Figure 1: The Fable of The Tree and The Grass.

"Doctor, I had bladder cancer 2 months ago, and I have this stain on my eye will not it be a metastasis? And my heart failure is getting worse and my niece has to help me but I have much desire to live even if it increases my difficulty walking and I know that it is difficult to take care of me, that they are tired, besides these tremors and my forgetfulness Am I going crazy? When I am in the Day Care Center is something else, but I prefer my house and I know that recently I had to be entered in hospital by my heart but my niece has her family", explained Mrs. Grass.

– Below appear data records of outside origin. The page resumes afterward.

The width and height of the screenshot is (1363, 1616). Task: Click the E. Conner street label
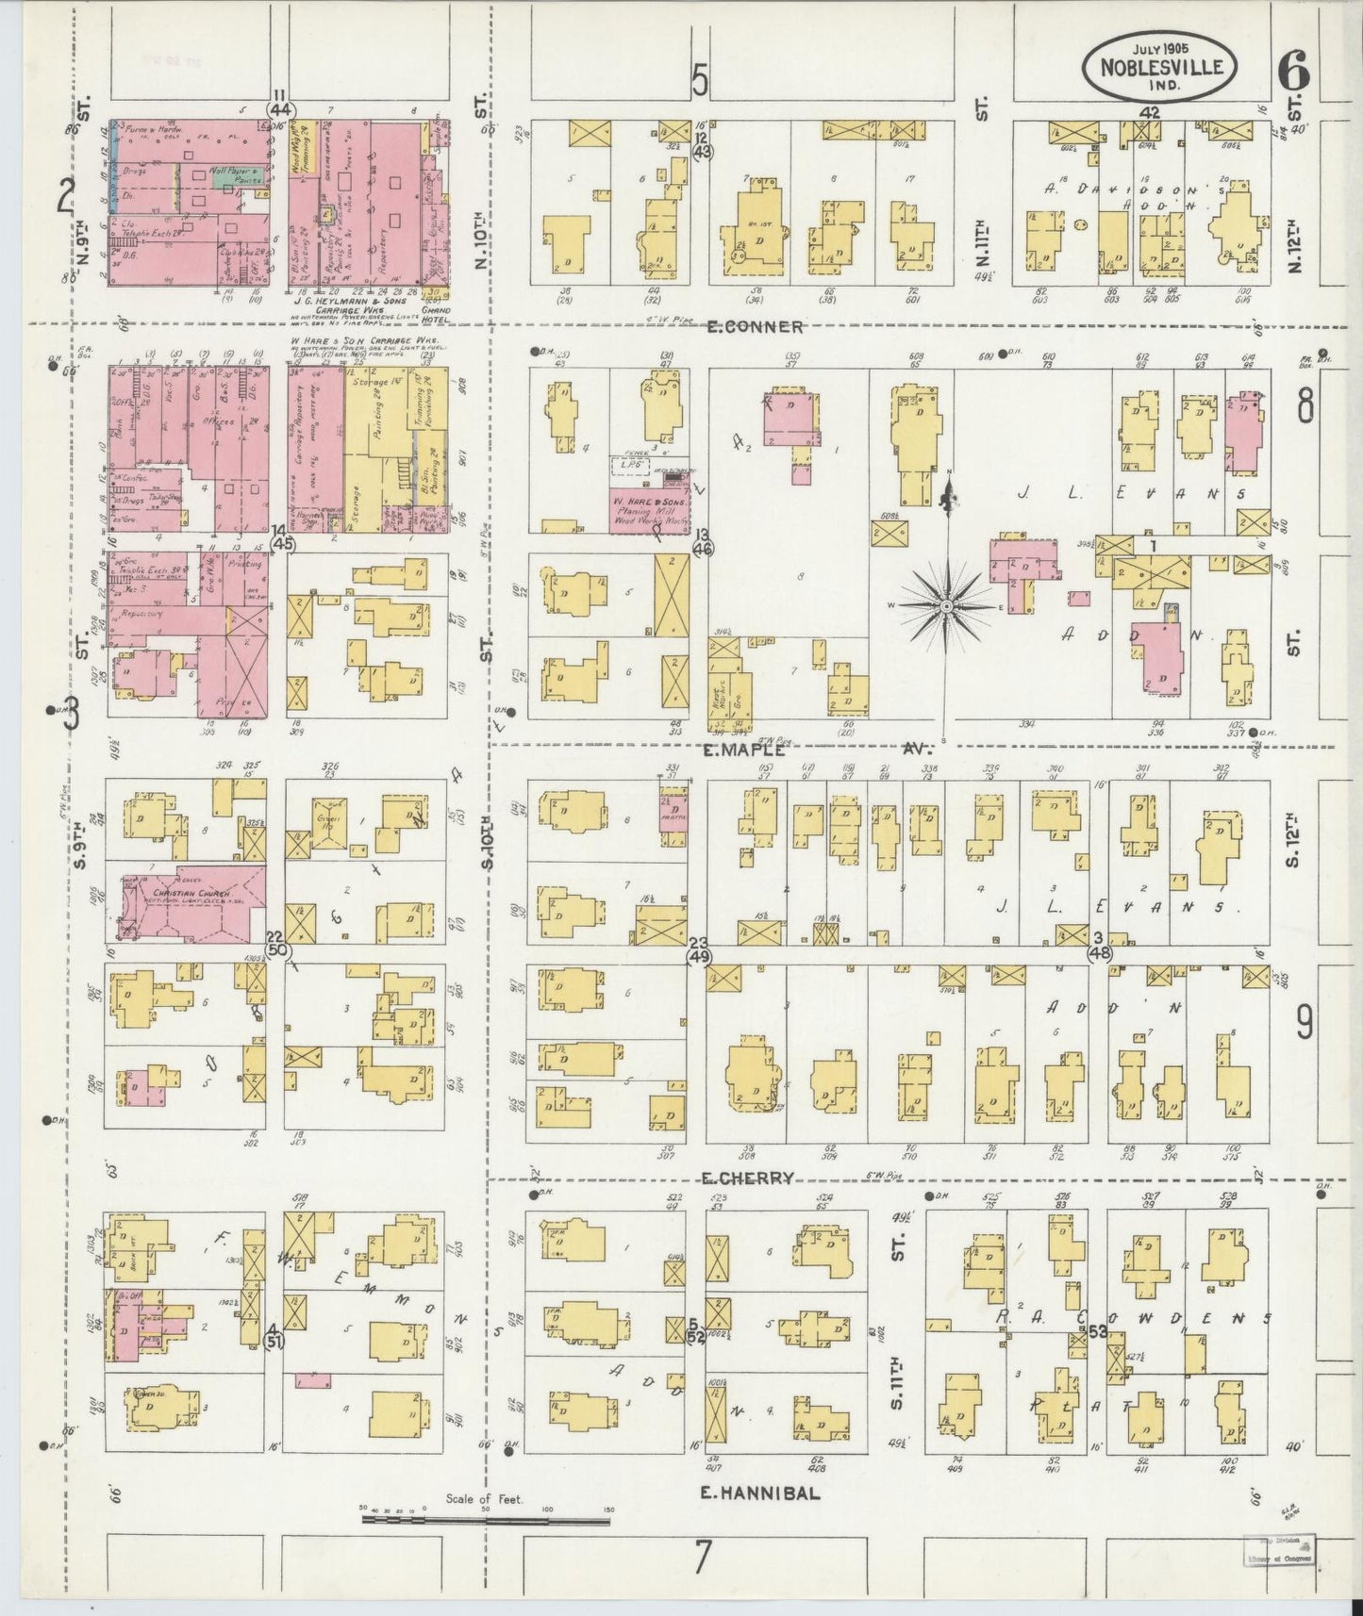pos(756,327)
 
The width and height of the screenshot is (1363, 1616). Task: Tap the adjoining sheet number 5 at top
pos(699,80)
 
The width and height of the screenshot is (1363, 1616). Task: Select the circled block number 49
pos(699,956)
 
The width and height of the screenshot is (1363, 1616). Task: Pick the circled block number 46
pos(702,547)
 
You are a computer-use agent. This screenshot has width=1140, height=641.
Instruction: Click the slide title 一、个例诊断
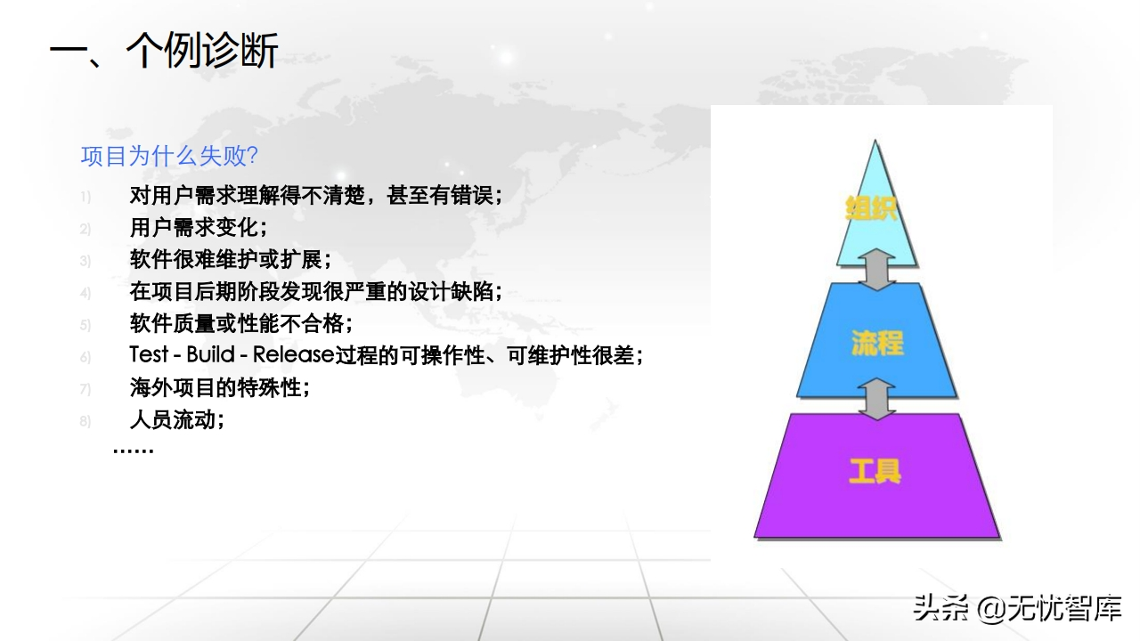tap(164, 51)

"What's going on here?”!! The doctor asked himself in surprise. "I cannot apply a hierarchical tree of diagnostic, a hierarchy of patterns”. There is a tangle of symptoms, full of ramifications, forming a tangled ball from which come and leave new symptoms that seem to neither begin nor end is a chaotic framework, which does not respond to any hierarchical order and, besides, with self-regeneration capacity: a problem is "solved" and reemerges or another appears. I cannot ask me a question to answer yes or no. So what is the main diagnosis? Where do I begin? Is it black or white? Is it singular or plural? : They are both"!

And the doctor, trying to calm himself, thought: "I see that the variables to consider are not linear, and if I try to follow a linear hierarchical tree course I can stay with irrelevant variables and have incomplete and erroneous data. For example, if I use the ejection fraction as the prognostic marker in your heart failure, and thus I have a hierarchy of values, I am simplifying the complexity. Thus, it would isolate one problem from others, impose a hierarchy of false intervention, and forget that there is a person whose heart has problems, like her whole body and her life. Each patient has a history and a meaning. How does live this person who suffers the limitations of their heart and their tremors, their forgetfulness and their worries, and the problems about the caregiver's overload? How is her despair? Can she build a project to overcome it?”

"I have to look at the case in a different way. Perhaps as did the impressionist painters of the nineteenth century when they looking at a landscape: collecting the objects not in their constancy, but according to the incidence of the environment; there are so many different landscapes in a same scenario as instants of the day. That is exactly the opposite of what is understood by "realism" that only attends on the object to its invariability, that is, that which does not contain the impact that the environment exerts on the object, so, it is an abstraction of the context”.

And the doctor concluded: "The traditional approach of the scientist is an abstract solution an abstraction of the context, or a particular case of context. This approach is not correct. I have to focus the problem on the particular case, on the context, and it’s transversely not in its objective abstraction. My knowledge of the case cannot be derived by the logical means from a set of quantitative data, but is elaborated simultaneously from all points under the reciprocal influence of the different observations and conceptualizations. My observation of the complaint, problem or illness must be made within the context of a patient with physical, emotional and social attributions that cannot be separated from each other".

For the family doctor, multimorbidity is important, yes it is, but the clinical concept of "rhizome" is not the presence of two or more diseases, not etiologically linked in the same individual, nor a set of risk factors, but it refers to being "between" the problems, in a third dimension: in the complexity of the framework of health disease phenomena, where each fragment can be read anywhere and put in relationship with any other [7]. The family doctor should use decentralized knowledge processes, without a single center, but that they are travelling from node to node. The family doctor should be a methodological opportunist in the sense that he is willing to go through various possible ways to achieve his goals in each particular situation.